El desplome económico y social quedó plasmado en los resultados recientes del Indicador de seguimiento a la economía (ISE) publicado por el Dane**. En él y de acuerdo con el gráfico 3, para el mes de abril de 2020 el ISE en su serie original se ubicó en 82,62, lo que representó un decrecimiento de 20,1 por ciento respecto a su comportamiento un año antes (103,35).

Los sectores de producción agrupan las diferentes ramas de actividad económica. Los sectores establecen una clasificación de la economía en función del tipo de proceso productivo que lo caracteriza. Cada país apuesta más firmemente por uno u otro sector en función, entre otros factores clave, de los recursos propios con los que cuenta, de sus posibilidades de competitividad, crecimiento y expansión, y de sus preferencias a la hora de adoptar una estrategia de desarrollo concreta. Los sectores productivos de la economía colombiana se caracterizan por un peso muy alto en la explotación de los recursos minero-energéticos y las actividades del sector terciario.
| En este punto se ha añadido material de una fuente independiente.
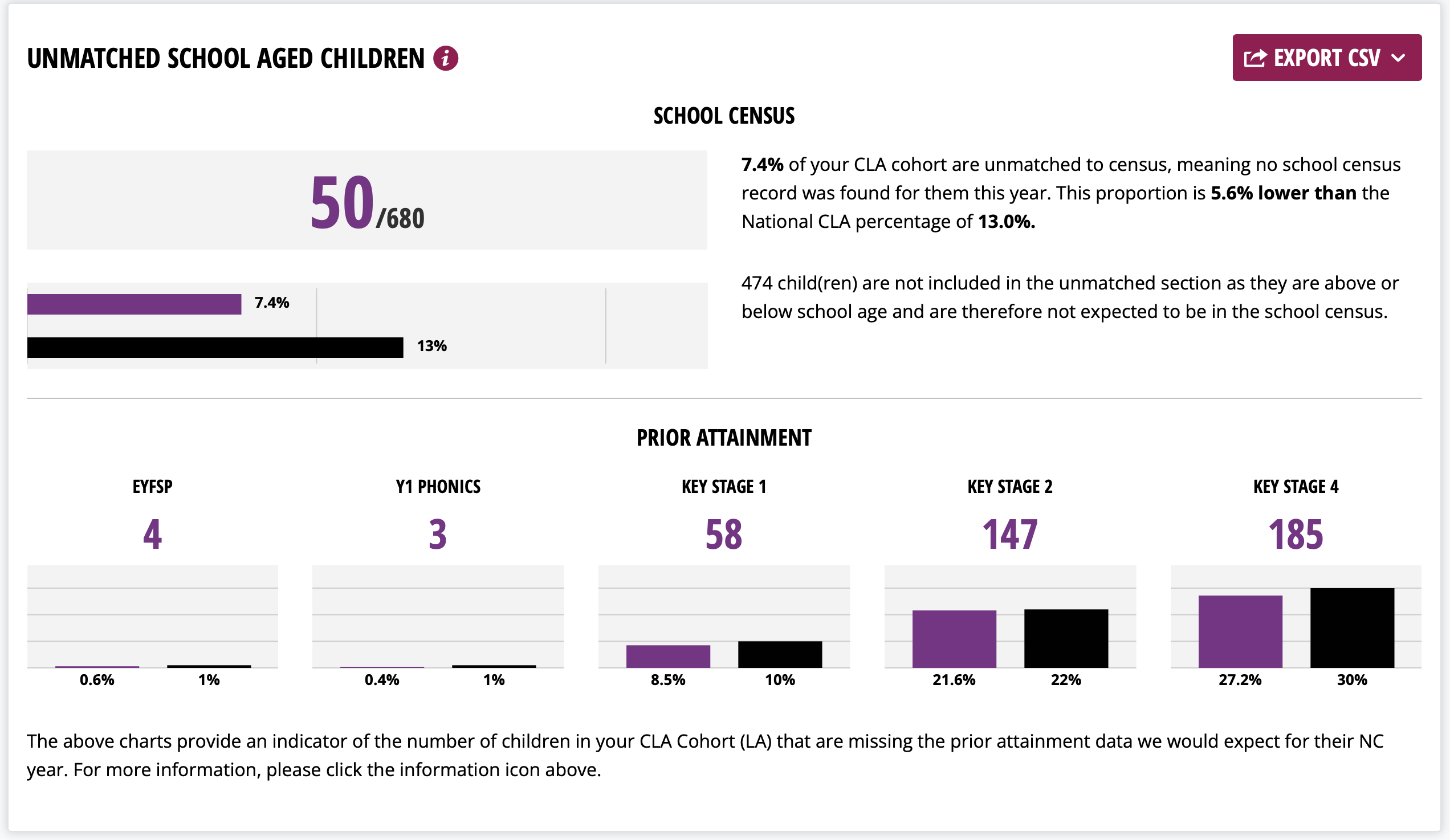Expand the Export CSV dropdown chevron
The image size is (1450, 840).
1398,58

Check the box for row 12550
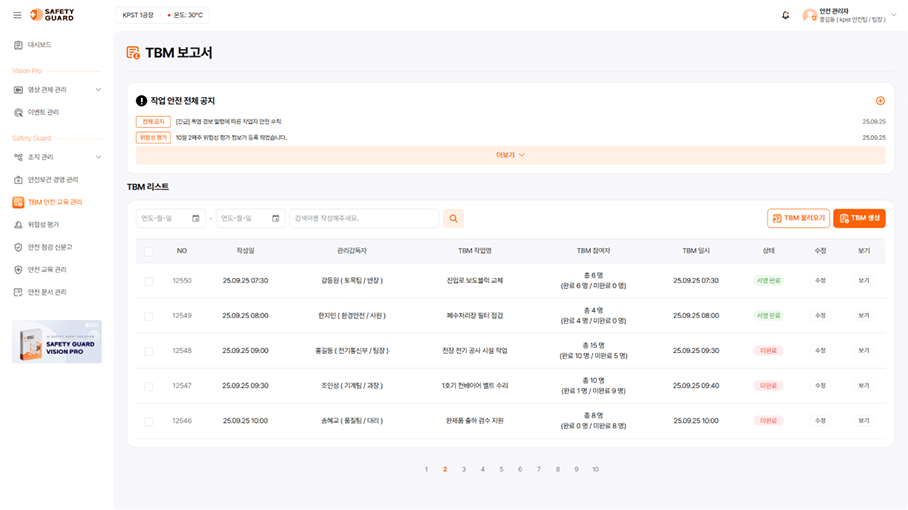pos(149,281)
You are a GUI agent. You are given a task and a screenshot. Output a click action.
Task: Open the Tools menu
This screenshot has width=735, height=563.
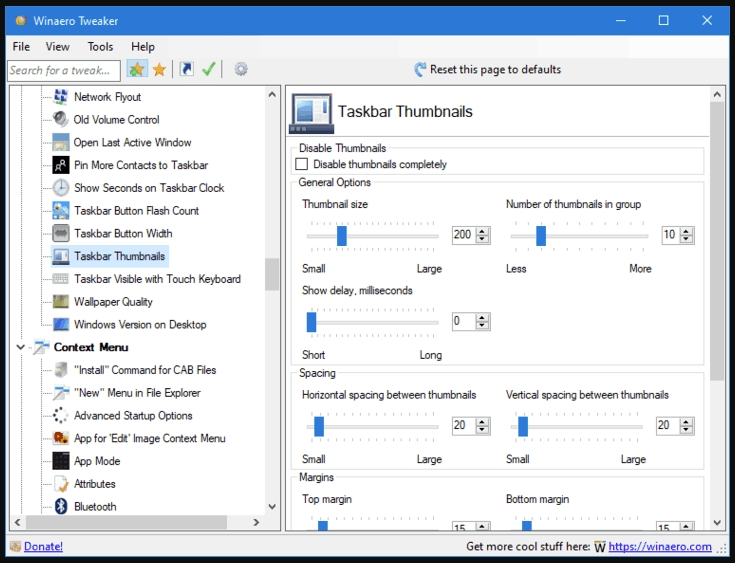100,47
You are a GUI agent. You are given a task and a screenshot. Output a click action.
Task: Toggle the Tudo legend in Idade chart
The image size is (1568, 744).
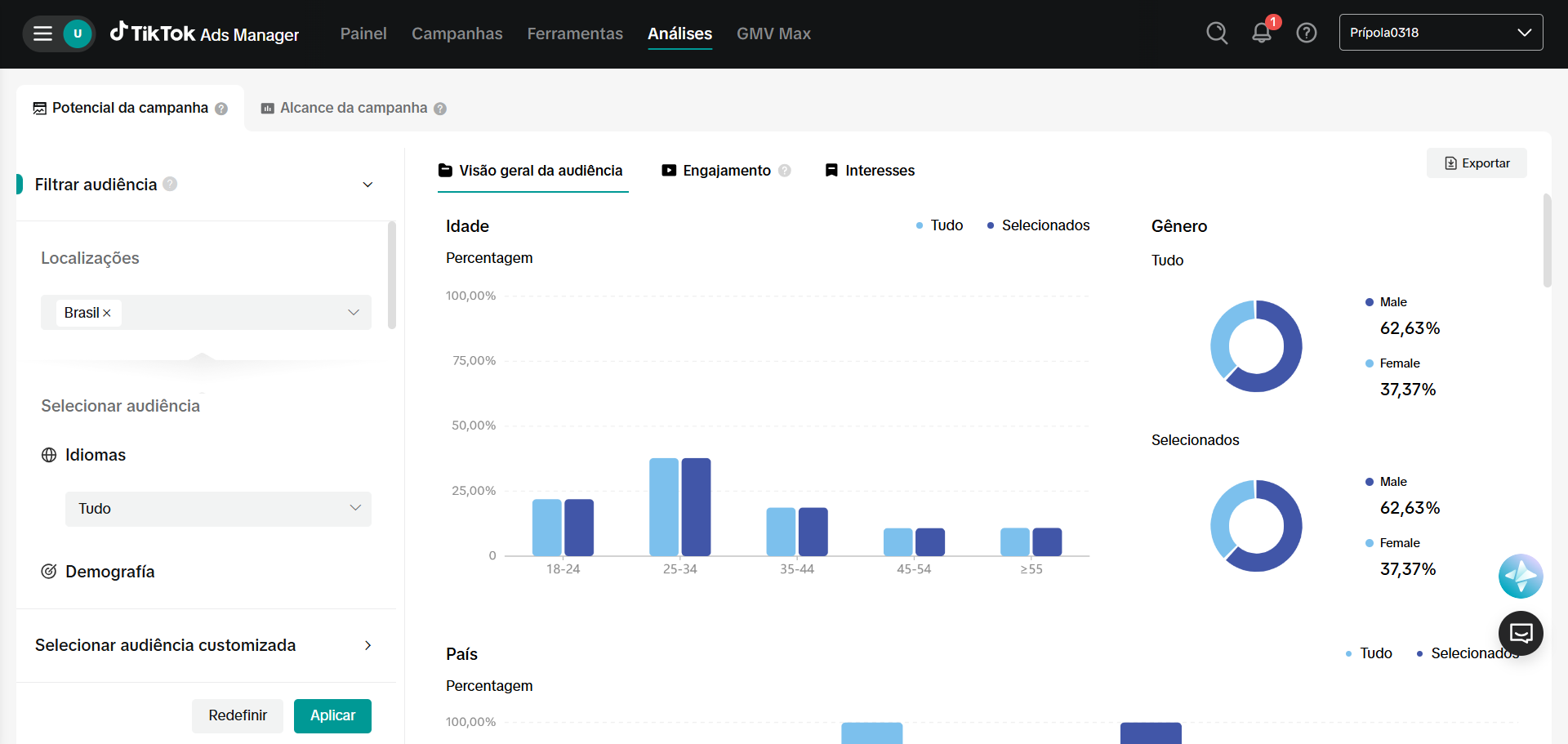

De acuerdo con los resultados del ISE, en abril de 2020 el sector primario cayó en 13,7 por ciento; el sector secundario registró un desplome de -47,1; y, el sector terciario se derrumbó en 13,3 (ver matriz de sectores).


Para el año 2020, el Fondo Monetario Internacional (FMI) proyecta el hundimiento de la economía colombiana en -8 por ciento. La tasa de crecimiento de la población es del 1,1 por ciento; en consecuencia, el ingreso per cápita caerá en 8,7 por ciento (Gráfico1).
La pandemia de enfermedad por coronavirus de 2019-2020 aceleró, profundizó y amplió los impactos de la crisis económica-financiera que se venía manifestando desde el año 2019. En relación con el mercado laboral, el número de personas ocupadas se redujo en -22,1 por ciento al comparar las cifras de mayo de 2020 respecto a mayo de 2019 (cerca de 5 millones de puestos de trabajo se destruyeron). En consecuencia, la tasa de desempleo se multiplico 2,1 durante el último año al aumentar de 10,5 a 21,4 por ciento.

Además, en cuanto a las horas trabajadas, en mayo, 46 por ciento de las personas ocupadas señaló que había trabajado menos horas.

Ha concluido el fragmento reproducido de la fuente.